3 – Institutional infrastructure does not replace the operator. LBMA, OECD, Swiss Better Gold, RMI… The ASM sector is not lacking in standards. But while these norms define and validate, they do not do the work. What is missing is therefore the presence of intermediary operators who implement these standards and enforce them on the ground: by building processes, investing in tools, training teams and above all, assuming the legal and reputational consequences of a breakdown in the chain.
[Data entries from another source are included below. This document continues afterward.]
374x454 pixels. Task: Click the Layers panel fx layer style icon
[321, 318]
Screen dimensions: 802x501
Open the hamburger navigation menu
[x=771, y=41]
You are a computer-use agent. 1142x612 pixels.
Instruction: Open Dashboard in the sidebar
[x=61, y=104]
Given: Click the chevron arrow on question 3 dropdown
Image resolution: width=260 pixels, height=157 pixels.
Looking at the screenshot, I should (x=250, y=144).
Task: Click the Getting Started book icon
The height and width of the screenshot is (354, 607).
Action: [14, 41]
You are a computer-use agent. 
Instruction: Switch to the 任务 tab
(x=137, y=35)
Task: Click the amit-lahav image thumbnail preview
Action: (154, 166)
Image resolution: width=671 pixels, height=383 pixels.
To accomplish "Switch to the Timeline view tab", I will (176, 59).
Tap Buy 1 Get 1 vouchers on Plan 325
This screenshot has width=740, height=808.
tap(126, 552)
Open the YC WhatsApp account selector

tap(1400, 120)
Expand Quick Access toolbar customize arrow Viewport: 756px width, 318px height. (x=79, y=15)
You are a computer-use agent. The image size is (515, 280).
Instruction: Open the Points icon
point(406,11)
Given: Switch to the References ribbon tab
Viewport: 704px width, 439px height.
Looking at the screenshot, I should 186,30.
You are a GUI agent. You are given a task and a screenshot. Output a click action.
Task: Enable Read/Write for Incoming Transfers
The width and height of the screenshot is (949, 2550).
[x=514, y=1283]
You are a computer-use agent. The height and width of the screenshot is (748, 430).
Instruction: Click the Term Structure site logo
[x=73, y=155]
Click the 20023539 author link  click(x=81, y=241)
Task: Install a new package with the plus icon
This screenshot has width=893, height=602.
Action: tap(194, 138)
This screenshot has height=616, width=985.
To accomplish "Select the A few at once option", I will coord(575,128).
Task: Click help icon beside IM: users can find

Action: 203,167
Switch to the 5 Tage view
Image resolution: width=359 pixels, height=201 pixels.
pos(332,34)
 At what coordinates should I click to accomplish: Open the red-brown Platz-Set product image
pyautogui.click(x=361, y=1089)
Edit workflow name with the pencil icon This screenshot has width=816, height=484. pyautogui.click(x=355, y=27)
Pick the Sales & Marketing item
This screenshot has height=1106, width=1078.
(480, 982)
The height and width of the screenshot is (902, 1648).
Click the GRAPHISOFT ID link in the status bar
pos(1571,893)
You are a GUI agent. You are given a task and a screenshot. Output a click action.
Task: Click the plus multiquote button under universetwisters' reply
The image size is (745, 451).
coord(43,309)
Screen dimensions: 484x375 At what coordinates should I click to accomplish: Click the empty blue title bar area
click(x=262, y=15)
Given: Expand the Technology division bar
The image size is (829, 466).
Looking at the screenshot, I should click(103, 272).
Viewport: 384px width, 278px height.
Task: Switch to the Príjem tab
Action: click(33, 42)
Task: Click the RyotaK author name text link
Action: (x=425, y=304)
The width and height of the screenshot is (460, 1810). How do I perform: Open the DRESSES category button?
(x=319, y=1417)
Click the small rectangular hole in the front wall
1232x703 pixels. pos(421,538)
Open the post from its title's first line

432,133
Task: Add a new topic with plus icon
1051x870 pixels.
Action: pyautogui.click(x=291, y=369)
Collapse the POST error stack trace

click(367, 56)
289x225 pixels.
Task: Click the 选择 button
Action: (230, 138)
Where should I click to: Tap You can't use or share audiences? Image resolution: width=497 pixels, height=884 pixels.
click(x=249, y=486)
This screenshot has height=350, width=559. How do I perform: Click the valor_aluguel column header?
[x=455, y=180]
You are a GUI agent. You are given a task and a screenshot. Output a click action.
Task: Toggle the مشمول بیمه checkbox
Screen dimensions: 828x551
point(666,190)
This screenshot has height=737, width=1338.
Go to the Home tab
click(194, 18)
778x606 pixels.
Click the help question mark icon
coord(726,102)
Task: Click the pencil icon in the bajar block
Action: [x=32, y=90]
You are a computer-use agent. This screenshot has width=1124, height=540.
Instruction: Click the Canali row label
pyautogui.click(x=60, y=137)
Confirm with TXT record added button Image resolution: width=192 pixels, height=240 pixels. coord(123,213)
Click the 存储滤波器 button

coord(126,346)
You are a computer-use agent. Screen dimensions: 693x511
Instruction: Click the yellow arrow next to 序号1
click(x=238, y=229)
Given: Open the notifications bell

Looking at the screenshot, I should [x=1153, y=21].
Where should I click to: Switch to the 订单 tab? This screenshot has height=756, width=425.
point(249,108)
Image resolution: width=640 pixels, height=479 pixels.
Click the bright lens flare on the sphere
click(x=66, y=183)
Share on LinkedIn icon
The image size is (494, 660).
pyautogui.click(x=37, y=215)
BEYOND PERU : A PROOF OF CONCEPT
The Peruvian model is not a universal recipe. Other ASM jurisdictions present genuinely different constraints: absent mining registries, more deeply entrenched organised crime, a non-existent midchain… But the underlying question is the same everywhere: how to create a documented, auditable and economically viable passage between the artisanal mine and the international market? Where the three conditions identified in Peru exist or can be created, the model transfers.What does not transfer automatically, however, is the operator. Standards, certifications and public registries are tools. What transforms informal gold into traced gold is the actor who chooses to implement them, who bears their cost, assumes their responsibility and stays in the chain when it gets complicated.
That is, in the end, the simplest and most difficult lesson the global ASM sector has yet to fully absorb.